### Written exercise 1
Answer these from the diary entry about the writing seminar:
(a) What was the bar/restaurant next to the hotel called?
(b) Which chapter of the novel did the writer begin, and how many pages were written?
(c) What did the screenwriting instructor say a screenplay writer needs to know about?
### Written exercise 2
Write the next part of the diary entry about the writing seminar, picking up after its final sentence.

### Article
* * *
I went to a seminar tonight given by a literary agent/manager about how to get published and produced. Earlier in the evening, I was at the adjoining bar/restaurant to the hotel called "Le Scene" and sat at the bar drinking wine and having dinner. I felt very driven sitting there at the bar eating and working on my novel. My dinner was good but expensive, and cost about $40 with wine and tip and I just had one entree and no salad or dessert. It was fun and a treat, and it did feel fun to sit and write. I was able to start work on chapter 11, and wrote two pages. I might have to sit at the bar of an expensive restaurant once a month and write only because it's a wild experience.

There was a party at the back of the restaurant, and there was a guy at the table wearing red cordurouy pants, a white shirt and leather jacket. Come to find the guy in the red cords was the literary agent guy from New York. I only knew it was him because another guy came in and sat with the party, whom I recognized as the person I took a screenwriting seminar from last year. The screenwriting guy was the one who said in the seminar if you're going to write a screenplay, you need to know about film history. And you know he was so right! I only took the two film history classes because of him, and I think the classes really added to my understanding of how a screenplay needs to be written.
* * *
### Recorded information
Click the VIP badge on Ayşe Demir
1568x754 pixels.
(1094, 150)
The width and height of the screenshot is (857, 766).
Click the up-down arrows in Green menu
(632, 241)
* * *
### Response 1
(a) Le Scene
(b) Chapter 11, and two pages were written.
(c) Film history

### Response 2
The literary agent guy confirmed a lot of what I've thought about the book publishing business was like. For a book, he said you need a completed novel and it has to be a good product. Publishing is a business like anything else, and agents as well as publishers are looking towards the bottom line and need to know if your book is going to add to it. Alot of agents are also looking at books with movie potential or series potential, and want writers who want to write more than one book.

Literary agent guy said his company gets 200-500 submissions a week. That's a ton. They look at everything, but they're very picky and they only take on people not projects, meaning they want a writer who writes alot and can produce books. I liked this guy alot, and I got an intuition that this guy is going to be my agent someday. I hope it comes true. I have no idea how or why this would happen, but I like that I got the feeling. It means I'm thinking ahead for my writing.

But I'm really getting that I'm going to have to work a ton harder on my writing. I feel like my screenplay is 75% there, and my Texas novel is 50% there, and the only way my writing is going to improve is if I do more of it. No, more like heaps and heaps of it. Literary agent guy said he has a client who's written more than 100 short stories and can turn out a novel in 6 to 8 months. Now that's discipline.

I want that kind of discipline and enthusiasm for my work, and I think I'm getting there. Trying to write every day this month has been hard, but I think it's like anything else. You get used to it and the more you do it, the easier it gets. I definitely have to get a laptop. I love writing by hand, but writing by computer is just so much faster. I'm determined to make 2005 a breakthrough year for my writing, but I have a feeling that like everything else in my life, I'll do it backwards and it will still work. I'm not sure why, but it's just a feeling I get.
So this is weird. Last Monday and Tuesday I was a little down, and the same thing happened this Monday and Tuesday. What is going on?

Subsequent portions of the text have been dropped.